### INSTRUCTIONS FOR THE TASK
Please render the lines starting with the line containing "Open the Help" and going on through the line containing "I will pos(312,392)." as a two-column CSV with the headers task and answer. Put each task and its answer in one row, with each field in quotation marks and any line breaks replaced by spaces.

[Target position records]
________________________________________

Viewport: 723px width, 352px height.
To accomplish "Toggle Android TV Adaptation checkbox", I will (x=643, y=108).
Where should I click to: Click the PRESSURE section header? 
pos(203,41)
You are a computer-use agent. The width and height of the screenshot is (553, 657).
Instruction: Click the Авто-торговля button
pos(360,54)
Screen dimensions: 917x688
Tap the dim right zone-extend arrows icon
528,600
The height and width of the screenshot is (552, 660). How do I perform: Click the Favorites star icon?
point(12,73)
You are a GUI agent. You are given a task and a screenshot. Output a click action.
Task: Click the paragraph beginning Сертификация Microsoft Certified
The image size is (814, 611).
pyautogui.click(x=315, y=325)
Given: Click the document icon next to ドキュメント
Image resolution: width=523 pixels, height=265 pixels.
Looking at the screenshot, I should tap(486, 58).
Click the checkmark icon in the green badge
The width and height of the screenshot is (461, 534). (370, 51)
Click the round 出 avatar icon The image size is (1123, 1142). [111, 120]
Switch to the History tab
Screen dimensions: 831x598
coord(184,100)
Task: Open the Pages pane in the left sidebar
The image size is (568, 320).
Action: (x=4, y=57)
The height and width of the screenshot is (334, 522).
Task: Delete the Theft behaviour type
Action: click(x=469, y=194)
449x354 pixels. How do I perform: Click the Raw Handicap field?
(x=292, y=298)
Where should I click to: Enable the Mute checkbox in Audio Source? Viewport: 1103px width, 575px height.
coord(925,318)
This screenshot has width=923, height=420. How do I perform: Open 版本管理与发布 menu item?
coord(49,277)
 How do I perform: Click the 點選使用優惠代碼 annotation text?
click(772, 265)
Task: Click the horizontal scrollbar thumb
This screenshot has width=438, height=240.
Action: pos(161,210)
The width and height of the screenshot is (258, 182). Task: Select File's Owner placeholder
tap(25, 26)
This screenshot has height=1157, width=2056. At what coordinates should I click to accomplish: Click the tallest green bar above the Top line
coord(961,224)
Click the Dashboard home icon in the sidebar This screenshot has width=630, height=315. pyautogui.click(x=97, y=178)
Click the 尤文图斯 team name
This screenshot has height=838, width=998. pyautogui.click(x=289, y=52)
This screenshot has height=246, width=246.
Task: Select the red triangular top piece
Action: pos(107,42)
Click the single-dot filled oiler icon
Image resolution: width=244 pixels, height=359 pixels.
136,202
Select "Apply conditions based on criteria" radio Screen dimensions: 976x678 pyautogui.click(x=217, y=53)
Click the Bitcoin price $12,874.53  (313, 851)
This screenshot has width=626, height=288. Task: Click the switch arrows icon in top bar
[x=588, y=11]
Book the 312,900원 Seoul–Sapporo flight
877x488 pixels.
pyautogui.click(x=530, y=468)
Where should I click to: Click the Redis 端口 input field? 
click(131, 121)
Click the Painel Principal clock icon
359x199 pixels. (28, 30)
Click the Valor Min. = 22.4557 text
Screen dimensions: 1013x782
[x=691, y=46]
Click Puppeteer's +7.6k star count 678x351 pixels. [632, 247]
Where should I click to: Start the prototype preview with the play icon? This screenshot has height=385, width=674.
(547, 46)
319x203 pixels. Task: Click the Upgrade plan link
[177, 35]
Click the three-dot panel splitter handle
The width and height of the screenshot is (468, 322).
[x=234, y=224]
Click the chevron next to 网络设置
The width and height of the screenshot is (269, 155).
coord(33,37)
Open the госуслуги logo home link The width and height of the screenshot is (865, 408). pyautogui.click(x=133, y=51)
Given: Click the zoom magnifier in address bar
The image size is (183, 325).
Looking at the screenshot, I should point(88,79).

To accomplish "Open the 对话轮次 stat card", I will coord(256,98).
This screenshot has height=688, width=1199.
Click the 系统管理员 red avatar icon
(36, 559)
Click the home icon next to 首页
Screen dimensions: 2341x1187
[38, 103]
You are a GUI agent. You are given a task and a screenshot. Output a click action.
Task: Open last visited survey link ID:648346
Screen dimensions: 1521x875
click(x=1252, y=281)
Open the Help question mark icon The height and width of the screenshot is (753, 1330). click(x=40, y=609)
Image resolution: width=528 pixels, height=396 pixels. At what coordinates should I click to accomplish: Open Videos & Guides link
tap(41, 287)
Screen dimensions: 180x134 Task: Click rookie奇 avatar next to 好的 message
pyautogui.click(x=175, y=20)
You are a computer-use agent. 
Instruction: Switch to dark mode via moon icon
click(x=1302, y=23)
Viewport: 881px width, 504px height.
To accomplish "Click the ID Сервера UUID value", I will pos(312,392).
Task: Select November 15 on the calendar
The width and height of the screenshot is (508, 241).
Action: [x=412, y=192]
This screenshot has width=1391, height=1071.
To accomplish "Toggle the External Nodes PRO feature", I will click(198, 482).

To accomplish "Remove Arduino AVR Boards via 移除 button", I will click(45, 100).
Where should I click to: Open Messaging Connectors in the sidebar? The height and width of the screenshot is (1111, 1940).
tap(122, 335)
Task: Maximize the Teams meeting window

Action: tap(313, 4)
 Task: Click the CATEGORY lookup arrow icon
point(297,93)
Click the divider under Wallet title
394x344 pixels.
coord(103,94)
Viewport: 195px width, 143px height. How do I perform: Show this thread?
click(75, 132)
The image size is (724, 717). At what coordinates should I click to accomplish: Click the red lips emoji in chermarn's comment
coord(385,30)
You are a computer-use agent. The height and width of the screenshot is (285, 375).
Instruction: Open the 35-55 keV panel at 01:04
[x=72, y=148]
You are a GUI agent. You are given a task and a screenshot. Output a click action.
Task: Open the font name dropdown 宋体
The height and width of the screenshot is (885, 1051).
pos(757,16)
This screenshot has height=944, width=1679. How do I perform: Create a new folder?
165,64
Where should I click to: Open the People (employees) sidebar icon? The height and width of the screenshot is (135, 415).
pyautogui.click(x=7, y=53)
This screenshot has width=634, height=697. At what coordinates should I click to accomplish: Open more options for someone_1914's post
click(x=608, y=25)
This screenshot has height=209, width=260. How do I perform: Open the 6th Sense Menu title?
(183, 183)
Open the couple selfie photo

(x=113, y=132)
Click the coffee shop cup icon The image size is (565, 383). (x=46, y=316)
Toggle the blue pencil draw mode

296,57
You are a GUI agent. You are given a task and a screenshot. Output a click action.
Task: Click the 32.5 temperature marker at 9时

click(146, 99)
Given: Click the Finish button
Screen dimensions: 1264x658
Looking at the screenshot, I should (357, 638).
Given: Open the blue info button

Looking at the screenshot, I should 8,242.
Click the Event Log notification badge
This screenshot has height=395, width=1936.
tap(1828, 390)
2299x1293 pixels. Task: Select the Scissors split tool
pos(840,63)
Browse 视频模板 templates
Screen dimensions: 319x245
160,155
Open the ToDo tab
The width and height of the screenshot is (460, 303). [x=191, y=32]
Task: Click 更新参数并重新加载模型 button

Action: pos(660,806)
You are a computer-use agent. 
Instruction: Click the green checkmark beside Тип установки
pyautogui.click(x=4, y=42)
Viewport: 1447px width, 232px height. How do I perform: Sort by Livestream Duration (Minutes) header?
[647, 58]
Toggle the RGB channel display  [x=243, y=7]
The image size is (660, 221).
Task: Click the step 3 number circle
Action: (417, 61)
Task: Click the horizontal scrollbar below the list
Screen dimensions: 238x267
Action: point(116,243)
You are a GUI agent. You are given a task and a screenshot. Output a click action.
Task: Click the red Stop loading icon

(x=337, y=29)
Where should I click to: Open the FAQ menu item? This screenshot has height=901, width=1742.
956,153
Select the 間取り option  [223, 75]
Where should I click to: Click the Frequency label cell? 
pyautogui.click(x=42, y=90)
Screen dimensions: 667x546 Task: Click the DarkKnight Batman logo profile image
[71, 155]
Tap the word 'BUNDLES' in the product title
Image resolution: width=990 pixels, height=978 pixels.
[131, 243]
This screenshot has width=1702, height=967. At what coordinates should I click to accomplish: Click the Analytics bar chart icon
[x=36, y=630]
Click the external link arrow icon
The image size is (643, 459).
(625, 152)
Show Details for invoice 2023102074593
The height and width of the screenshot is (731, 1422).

________________________________________

### FULL SOLUTION
task,answer
"Open the Help question mark icon The height and width of the screenshot is (753, 1330).","click(x=40, y=609)"
"Image resolution: width=528 pixels, height=396 pixels. At what coordinates should I click to accomplish: Open Videos & Guides link","tap(41, 287)"
"Screen dimensions: 180x134 Task: Click rookie奇 avatar next to 好的 message","pyautogui.click(x=175, y=20)"
"You are a computer-use agent. Instruction: Switch to dark mode via moon icon","click(x=1302, y=23)"
"Viewport: 881px width, 504px height. To accomplish ""Click the ID Сервера UUID value"",","I will pos(312,392)."